[Begin Text provided]

CM:  You write how the anti-imperialism and anti-neoliberalism movements struggled forth in Venezuela, “building popular assemblies in the barrios, and making increasingly militant demands against a flailing state which responded with targeted killings and the occasional massacre.  The mayor of greater Caracas, Antonio Ledezma, who today positions himself as an opponent of repression, himself presided over the murder of dozens of students in the streets in the early 1990s, not to mention the notorious 1992 prison massacre.”  Are those events remembered?  And if they are, then how does a person like that become the mayor of Caracas?


GC:  They absolutely are remembered by Chavistas and revolutionaries, and so it really underlines the deep irony of some of this opposition’s political leadership.  Here’s someone who stood firmly for the old order, who represents the old order in every way.  Someone who, as I said, presided over massacres, and yet today is on the streets attempting to lead these protests and claim that their human rights are being abused.

And then you have the other leaders of this opposition: María Corina Machado was very friendly with the Bush regime.  She met with Bush in the White House.  During the short coup against Chávez in 2002, she signed the decree that essentially dissolved all legitimate constitutional powers.

[End Text provided]
[Begin Data section]

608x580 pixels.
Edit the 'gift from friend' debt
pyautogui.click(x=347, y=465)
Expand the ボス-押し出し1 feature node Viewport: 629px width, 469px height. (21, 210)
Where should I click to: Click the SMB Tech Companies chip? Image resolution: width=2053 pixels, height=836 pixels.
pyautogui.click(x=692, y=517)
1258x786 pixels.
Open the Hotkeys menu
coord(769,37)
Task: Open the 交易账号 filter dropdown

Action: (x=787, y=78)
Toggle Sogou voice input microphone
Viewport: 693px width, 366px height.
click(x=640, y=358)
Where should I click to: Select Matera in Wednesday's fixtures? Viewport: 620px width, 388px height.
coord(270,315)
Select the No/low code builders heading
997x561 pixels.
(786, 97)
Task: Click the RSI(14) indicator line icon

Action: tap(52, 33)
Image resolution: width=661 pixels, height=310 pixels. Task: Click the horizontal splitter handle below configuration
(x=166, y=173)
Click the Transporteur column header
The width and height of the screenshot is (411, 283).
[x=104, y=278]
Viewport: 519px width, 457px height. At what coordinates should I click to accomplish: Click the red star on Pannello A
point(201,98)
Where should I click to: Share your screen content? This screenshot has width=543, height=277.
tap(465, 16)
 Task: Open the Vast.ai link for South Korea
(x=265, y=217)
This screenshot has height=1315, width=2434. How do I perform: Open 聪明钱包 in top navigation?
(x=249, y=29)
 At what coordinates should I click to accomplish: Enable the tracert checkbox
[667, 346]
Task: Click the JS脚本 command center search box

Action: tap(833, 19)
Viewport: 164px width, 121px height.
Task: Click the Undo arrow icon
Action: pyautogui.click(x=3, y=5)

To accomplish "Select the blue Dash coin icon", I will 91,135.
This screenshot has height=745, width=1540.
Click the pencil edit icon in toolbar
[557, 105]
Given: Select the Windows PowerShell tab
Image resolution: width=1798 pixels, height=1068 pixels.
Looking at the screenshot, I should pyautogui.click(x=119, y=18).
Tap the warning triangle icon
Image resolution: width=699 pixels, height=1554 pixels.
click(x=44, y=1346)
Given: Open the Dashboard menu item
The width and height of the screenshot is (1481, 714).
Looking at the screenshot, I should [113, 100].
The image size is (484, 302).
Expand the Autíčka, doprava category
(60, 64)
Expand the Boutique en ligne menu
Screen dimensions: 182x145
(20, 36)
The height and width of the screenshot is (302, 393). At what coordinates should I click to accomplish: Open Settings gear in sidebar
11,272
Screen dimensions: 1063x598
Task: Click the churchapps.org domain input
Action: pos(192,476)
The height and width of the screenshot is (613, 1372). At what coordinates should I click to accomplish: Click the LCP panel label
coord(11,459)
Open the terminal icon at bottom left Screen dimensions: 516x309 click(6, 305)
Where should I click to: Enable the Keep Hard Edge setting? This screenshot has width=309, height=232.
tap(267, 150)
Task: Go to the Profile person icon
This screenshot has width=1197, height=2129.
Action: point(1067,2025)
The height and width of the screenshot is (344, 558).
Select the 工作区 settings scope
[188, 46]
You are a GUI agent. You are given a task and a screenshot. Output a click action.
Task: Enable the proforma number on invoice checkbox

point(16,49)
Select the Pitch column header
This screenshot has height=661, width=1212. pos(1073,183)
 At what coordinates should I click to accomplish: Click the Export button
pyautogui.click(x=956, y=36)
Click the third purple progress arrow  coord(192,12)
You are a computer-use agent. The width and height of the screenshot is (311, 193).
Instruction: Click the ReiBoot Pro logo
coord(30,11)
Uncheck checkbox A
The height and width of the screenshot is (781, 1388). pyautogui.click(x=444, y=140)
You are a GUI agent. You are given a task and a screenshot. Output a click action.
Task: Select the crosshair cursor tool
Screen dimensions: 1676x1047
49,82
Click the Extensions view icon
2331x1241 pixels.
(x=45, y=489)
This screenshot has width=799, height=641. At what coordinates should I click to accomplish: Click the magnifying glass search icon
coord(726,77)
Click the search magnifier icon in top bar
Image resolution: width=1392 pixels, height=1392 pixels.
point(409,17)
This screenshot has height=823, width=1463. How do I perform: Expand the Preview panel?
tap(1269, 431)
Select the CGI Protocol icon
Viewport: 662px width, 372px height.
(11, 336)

[End Data section]

Goals ▸
a. Reproduce the passage of the Venezuela interview from "GC:  They absolutely" up to and including "are being abused.".
b. Update the entries from the first line up to and including the line with "Action: tap(52, 33)", replacing "Hotkeys" with "Shortcuts" and leaving everything else unchanged. Give only those lines.

Full solutions ▸
a.
GC:  They absolutely are remembered by Chavistas and revolutionaries, and so it really underlines the deep irony of some of this opposition’s political leadership.  Here’s someone who stood firmly for the old order, who represents the old order in every way.  Someone who, as I said, presided over massacres, and yet today is on the streets attempting to lead these protests and claim that their human rights are being abused.

b.
608x580 pixels.
Edit the 'gift from friend' debt
pyautogui.click(x=347, y=465)
Expand the ボス-押し出し1 feature node Viewport: 629px width, 469px height. (21, 210)
Where should I click to: Click the SMB Tech Companies chip? Image resolution: width=2053 pixels, height=836 pixels.
pyautogui.click(x=692, y=517)
1258x786 pixels.
Open the Shortcuts menu
coord(769,37)
Task: Open the 交易账号 filter dropdown

Action: (x=787, y=78)
Toggle Sogou voice input microphone
Viewport: 693px width, 366px height.
click(x=640, y=358)
Where should I click to: Select Matera in Wednesday's fixtures? Viewport: 620px width, 388px height.
coord(270,315)
Select the No/low code builders heading
997x561 pixels.
(786, 97)
Task: Click the RSI(14) indicator line icon

Action: tap(52, 33)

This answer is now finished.